А много ль ты видел на свете согбенностей духа от груза гениальности?!
Всё наше этическое – оно же и самое тщеславное. Бремя дней моралиста – в трудах тщеславия.
Фразы власти много зауряднее таких, которые уже одним своим явлением могли бы обеспечить в сообществах безусловную и беспредельную власть фразы.
Да будет, двуногий, в каждый из дней твоих больше врагов и соблазнов для упражнения в тайной жизни твоей несправедливой, безобразной крови!..
Жаждать, жаждать со всею неумолчностью сердца всякий раз возвещать иным прохудившимся цивилизациям лишь новый блистательный вандализм!..
А как же можно быть подобным Богу, когда не знаешь ни имя Его и ни даже божий pin-code?
Если и возможно обратиться миру человеком, так разве что возведенным на кровяных, слезных и желчных основаниях.
Даже и сердце твое ударами своими и перебоями способно выдать постыдные тайны твоего оскудения.
Смысл – непрошенный гость в мире крови твоей.
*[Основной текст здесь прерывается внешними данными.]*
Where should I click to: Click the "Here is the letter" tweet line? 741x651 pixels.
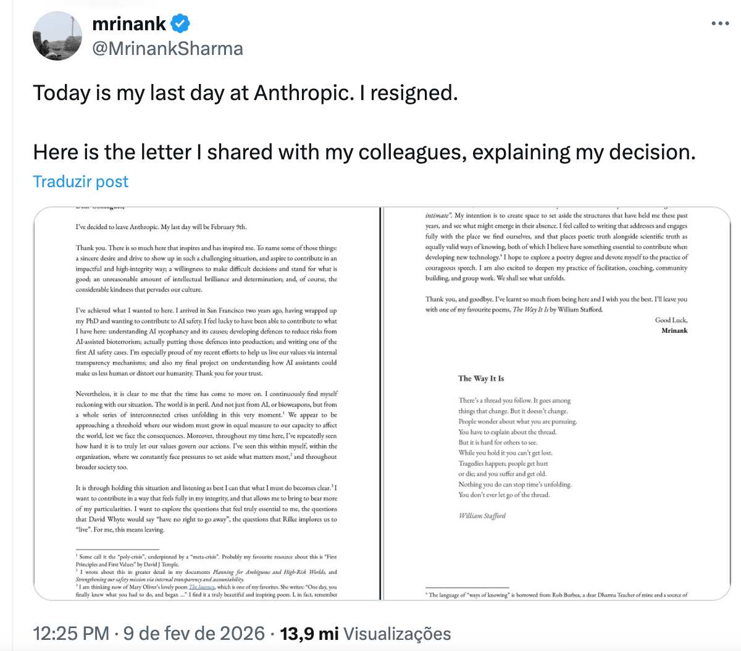tap(364, 152)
Замысловаты пути человеков, преданных безыдейности.
Эхо не образуется от неуслышанных голосов.
Всегда и везде, со всею своей оголтелостью сердца, со всем энтузиазмом висков и подмышек, быть суперзвездою безвестности и нереализованных замыслов!..
Ныне даже многие миссионеры прозябают без миссий.
А сколькие из человеков сходны с территориями без полезных ископаемых и даже с черствою бесплодной почвой?!
В сущности, ведь всякое творчество есть переход – от восторга перед задуманным к ужасу от исполненного.
Впрочем, все мы обречены прожить век свой под земным арестом. Иные из нас, быть может, под надмирным...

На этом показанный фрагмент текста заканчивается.